- [Consigne A] Reproduisez mot pour mot le passage de l'article sur le chlordécone qui va de « Une affiche portée » jusqu'à « 000 à 15 000. » inclus.
- [Consigne B] Reprenez l'article sur la manifestation contre le chlordécone là où il s'arrête, puis poursuivez-le.

- [Texte extrait]
Chlordécone : les citoyens exigent que la justice leur témoigne du respect

Une affiche portée par des manifestants

La plus importante mobilisation populaire jamais tenue sur le scandale du chlordécone ouvre un nouveau chapitre dans cette controverse, celui de la confiance érodée des citoyens envers l’autorité judiciaire.

"Chlordécone partout, justice nulle part ": c’était l’un des slogans les plus souvent scandés lors du défilé de rue géant de ce 27 février 2021 à Fort-de-France. Combien étaient présentes et présents dans cette manifestation pacifique, la plus importante jamais tenue sur ce thème ? Les estimations oscillent de 5 000 à 15 000.

- [Documents fournis]
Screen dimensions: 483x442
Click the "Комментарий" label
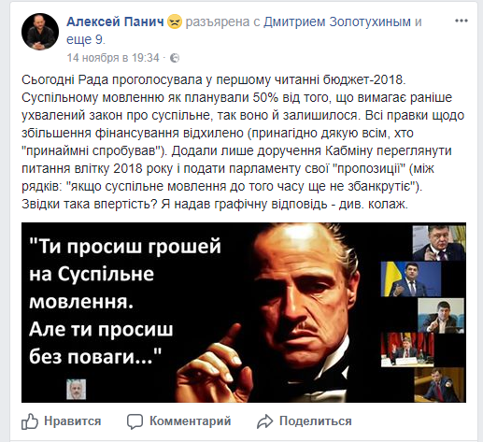coord(191,421)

- [Réponse attendue A]
Une affiche portée par des manifestants

La plus importante mobilisation populaire jamais tenue sur le scandale du chlordécone ouvre un nouveau chapitre dans cette controverse, celui de la confiance érodée des citoyens envers l’autorité judiciaire.

"Chlordécone partout, justice nulle part ": c’était l’un des slogans les plus souvent scandés lors du défilé de rue géant de ce 27 février 2021 à Fort-de-France. Combien étaient présentes et présents dans cette manifestation pacifique, la plus importante jamais tenue sur ce thème ? Les estimations oscillent de 5 000 à 15 000.

- [Réponse attendue B]
la foule massée devant la maison des syndicats

Ce qui montre que la population s’est largement mobilisée pour ce rendez-vous préparé par un collectif d’associations citoyennes, de militants écologistes et de personnalités politiques. Des mobilisations se sont tenues au même moment à Capesterre Belle-Eau et à Paris. Avec une simple demande : justice et respect. Justice pour les victimes de l’exposition au poison des bananeraies. Respect pour la dignité des peuples de Guadeloupe et de Martinique.

Convenons-en : ces manifestations n’auraient jamais dû avoir lieu. Il est totalement anormal que des citoyens en soient réduits à réclamer dans la rue que les tribunaux remplissent leur mission. Il est profondément choquant que l’institution judiciaire annonce, avant d’avoir bouclé son enquête, qu’elle prendra la décision de ne pas poursuivre des coupables connus de tous.

Une situation anormale

 

Il est à espérer que les juges d’instruction du tribunal de Paris ont entendu les cris de colère, les chants et les slogans déclamés lors des rassemblements de ce 27 février 2021. Sont-ils conscients que le Code de procédure pénale, qu’ils invoquent, ne les prémunit pas contre un déni de justice ?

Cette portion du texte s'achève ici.